Prime Minister Tony Blair says the legislation is intended to “complement our proposals for encouraging small businesses”.
Tayler agrees that small firms are hindered by a lack of resources, but says most procedures are rarely complex and there is plenty of help available. For example, the Advisory Conciliation and Arbitration Service (ACAS) offers a code of practice on disciplinary procedures and the ACAS handbook for small businesses, while the Department for Education and Employment has guidebooks on almost every area of employment law.
Although the Fairness at Work paper is still at the consultation stage, problems with its interpretation are likely. Certainly, with the Working Time Directive, badly worded legislation posed more questions than it answered.
The proposals relating to unfair dismissal are likely to create difficulties in making any kind of accurate risk assessment. In a situation where a lawyer is acting for an employer facing a claim from an employee, the first thing an employer wants is an accurate assessment of the potential parameters of that claim. It will be difficult for lawyers to know where to make their pitch until there has been some litigation on the matter.
As with the Working Time Directive, some definitions are still unclear. For example, those of “worker” and “parent” need to be cleared up before the December 1999 implementation deadline for the Parental Leave Directive.
Janet Gaymer, head of employment at City-based firm Simmons & Simmons, highlighted the following additional grey areas in a recent talk to members of the Bar Association of Commerce, Finance and Industry (Bacfi):
the precise relationship between maternity, parental and family leave, for example, in relation to time of taking, length and the problems of multiple and changed employers;
the particular circumstances of annualised contracts, zero hours contracts, casual and temporary workers and job sharers;
the precise extent of childcare;
what amounts to “justifiable reasons related to the operation of the undertaking” for the purpose of postponing the granting of leave; and
the definition of family.
There are also problems as to what the practical operation of “rights of recognition” will be, and what will constitute the “relevant bargaining unit” to assess trade union recognition. Most businesses will want this to be on a site-to-site basis to take account of varying pay and conditions in different regions, while the unions are arguing for it on a national basis.
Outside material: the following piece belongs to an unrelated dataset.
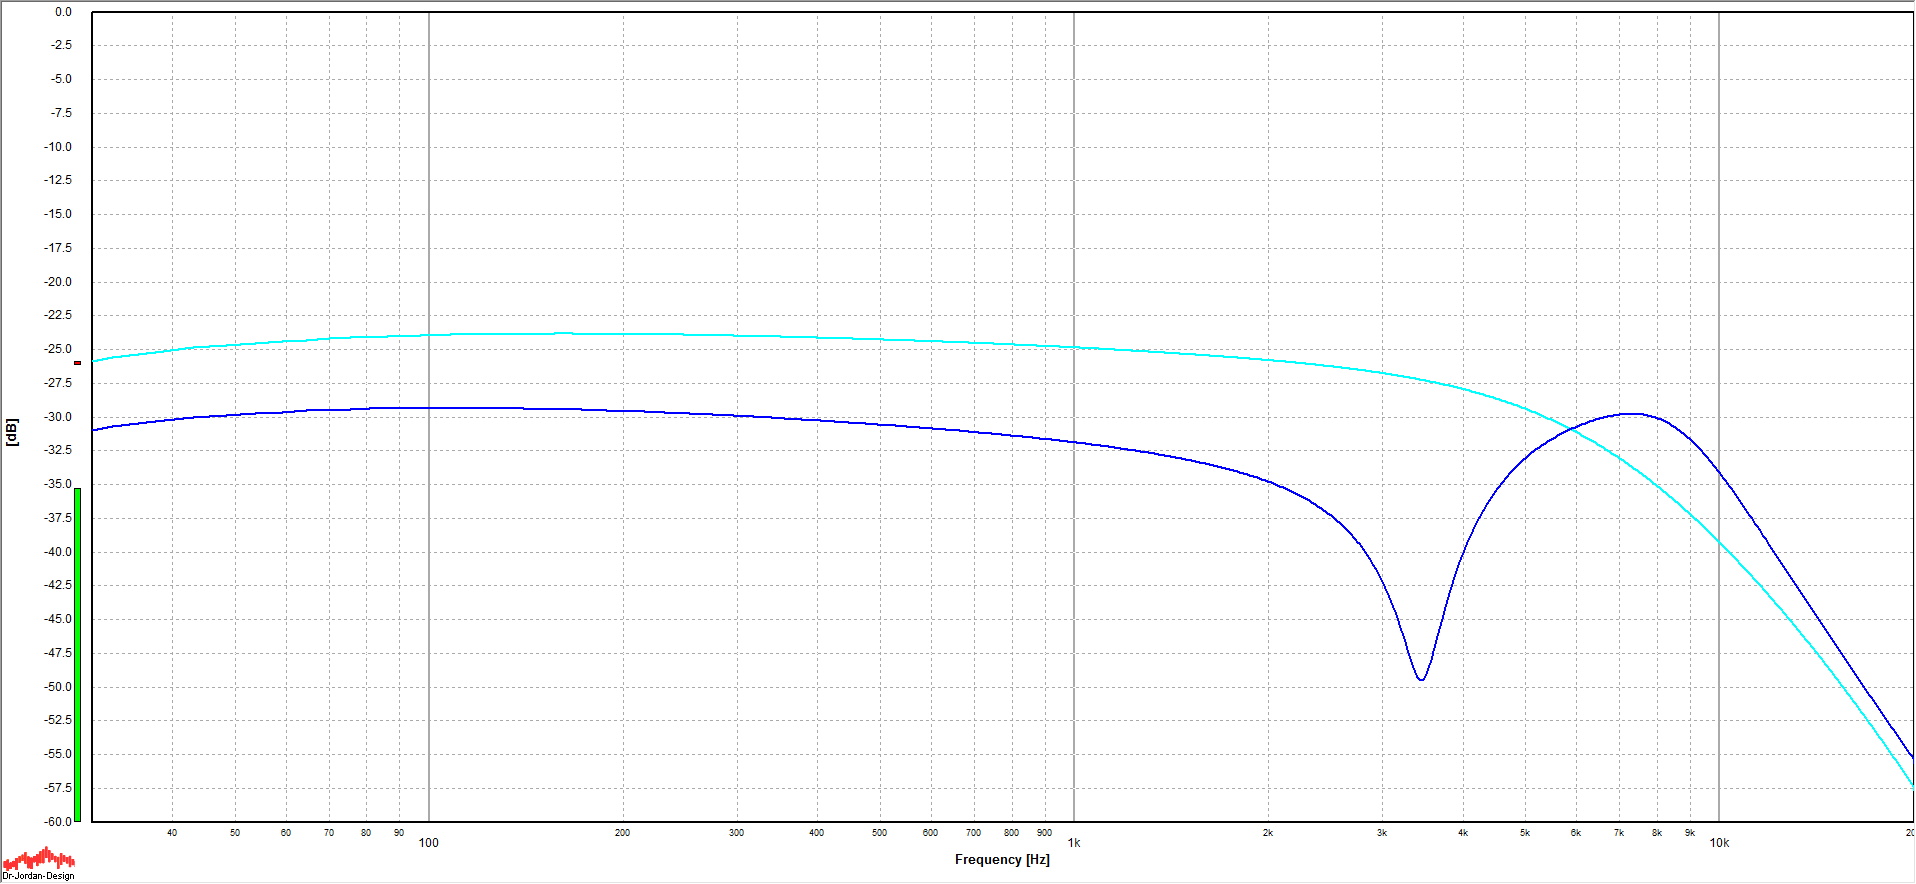Click the -30.0 dB scale label
The image size is (1916, 884).
59,417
Generally the response to the principles behind Fairness at Work has been positive. David Green, a partner and head of employment at Charles Russell, is just one lawyer who is encouraged by the reduction of the qualifying period for unfair dismissal to one year. After all, he asks pointedly, “if an employer can't make up their mind about an employee by then, when will they”?
Real change though, is going to take time to materialise and although this is the most significant raft of legislation in recent times, the nature of employment law means it is going to be in a continual state of flux.
The storm before the calm seems sure to see an increase in litigation, although it will be a storm most lawyers will be more than happy to weather.